3 January 2011
I am watching the “Biggest Loser: Where are They Now?” show. I don’t tune in religiously, but I do pay attention to what’s going on with the various players. It’s hard not to. I’m sort of obligated to tune in: the show is such a topic of conversation, and it’s certainly tied in with what I’m about. I’ve also run a couple of “Biggest Loser”-esque contest/incentive events at a health club.
While I like many things about the “Biggest Loser” concept, TV show, my own program, and other programs like it that people organize and run themselves (groups of friends, co-workers, church groups, families), several aspects of the model give me pause. So I have to say a few things, and I know you know these things, but I’m duty-bound to say them anyway.
The show has a lot to offer: motivation, inspiration, and probably several other “ations” that make it so compelling. Beyond the inspiration and drama that keep us coming back every week, the show also offers some good advice and tips about healthy living. I especially enjoy it when the topics include healthy cooking techniques, portion control, and battling cravings. That stuff is really important, and I love seeing those issues addressed on national television. The show also makes no effort to hide how difficult it is to change one’s lifestyle – the “reality” style, by definition, allows the cast of characters no privacy, no secrets, and nowhere to hide.
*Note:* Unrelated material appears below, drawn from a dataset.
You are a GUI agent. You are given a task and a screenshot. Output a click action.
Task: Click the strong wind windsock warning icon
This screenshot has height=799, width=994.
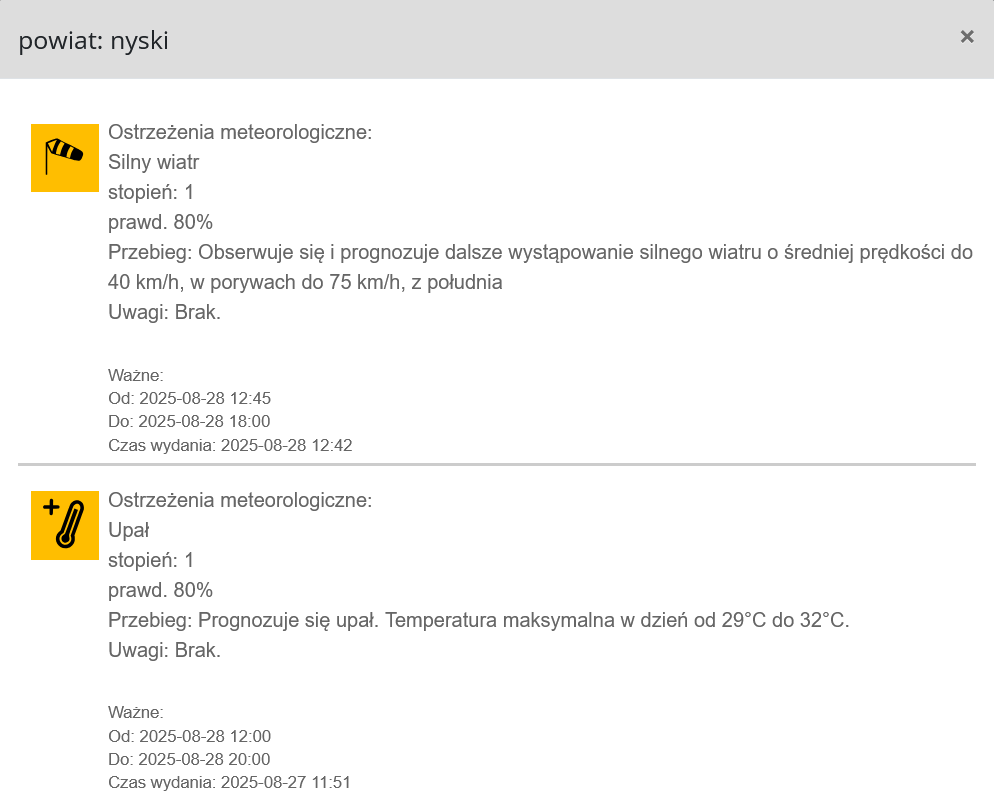click(65, 158)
There they are, with all of their (and our) weaknesses, fears, temptations … and successes. Which is fun, and good TV.
I wish there were a way that the show could throw more focus to changing eating habits. A disproportionate amount of air time is devoted to heart-exploding workouts and silly challenges. I completely understand that dangling someone off a cliff is much better TV than talking to them about why they should drink water instead of Mello Yello, or why they should eat breakfast every single day. However, the weight loss struggle is 70 percent what you eat, and 30 percent how you are physically active. Maintenance of weight loss, on the other hand (which is even less sexy than talking about eating), is 70 percent being active, and 30 percent what you eat.
I believe that’s because when you’ve gotten to the point when the weight loss is a permanent lifestyle change that is completely incorporated into your being, then eating right is more effortless. It’s never easy, but it becomes more of a second nature. Then staying active needs to step to the fore to keep you interested, challenged, and growing. So the show paints an unrealistic ratio of working out to eating right. All those crazy workouts they do? They couldn’t do them, and live, without proper fuel. So maybe the hours they waste on drama and buildup could be spent talking about real issues of hunger and eating issues? Maybe?
But the trainers aren’t psychiatrists or registered dietitians. They’re celebrities – and trainers, sure. Besides, as I’ve said, eating right isn’t the action-packed TV that folks are looking for. I hope, though, that people watching the show don’t get the impression that all they have to do to lose those 150 pounds is to hire a trainer who makes them do wacky things.
We must always remember that “The Biggest Loser” is, first and foremost, showbiz. Yes, it has higher principles behind it than, say, “Big Brother.” But at the same time, the show is created, edited, and constructed to get you to watch. Period. And so, inherently, it is not realistic. The contestants on the show are sequestered away on a ranch – they’re away from their jobs, their families, and all of the stressors and distractions that can derail us as we try to make healthy changes. They’re working out a lot, and often. They’re under the supervision of dietitians, personal trainers, and physicians. All that, and they still struggle! No wonder those of us on the other side of the screen have such a tough time of it! That, alone, should teach us that the battle to lose weight goes far beyond the simple mantra, “eat less, exercise more.” The mind is as important, if not more important, than the body – particularly for those of us facing quite a bit of weight to lose, and quite a few changes to make.
I admit that the show has done a better job in recent seasons of getting to the core issues behind unhealthy habits, and it’s done a much better job of talking about how to continue the “journey” (I’m getting pretty tired of that word, even though I overuse it myself). The winner from the first season has gained all of his weight back, I think in part because at the beginning, they really didn’t know what they were doing with the show. It was a cool, exciting idea to see how much weight someone could lose – like the “Bachelor” shows that see how fast two people can convince themselves they’re in love. But as the seasons wore on, it became clear that the producers got a grip on the impact they were having, and the importance of being more responsible and thorough.
Remember, too, that even though the Losers see huge weight losses every week, that rate of weight loss cannot (and should not) continue. Safe, lasting weight loss occurs at a rate of one to two pounds per week. That’s the truth. More than that, and you’re losing water, and probably muscle. I guarantee you that the folks who lost 15, 20, and more than 20 pounds in the first week of the competition did so simply because they started from a place of utter inactivity and complete dietary chaos, and were thrust into a Boot Camp like none other.
So, enjoy the show. Learn from it, talk about it, let it motivate you to make changes in your life, or your family’s life. Let it be a wake-up call to you to get moving. But don’t let the show lead you to set unrealistic expectations. Remember to set your own goals that fit into your own life, and take your own steps to get there!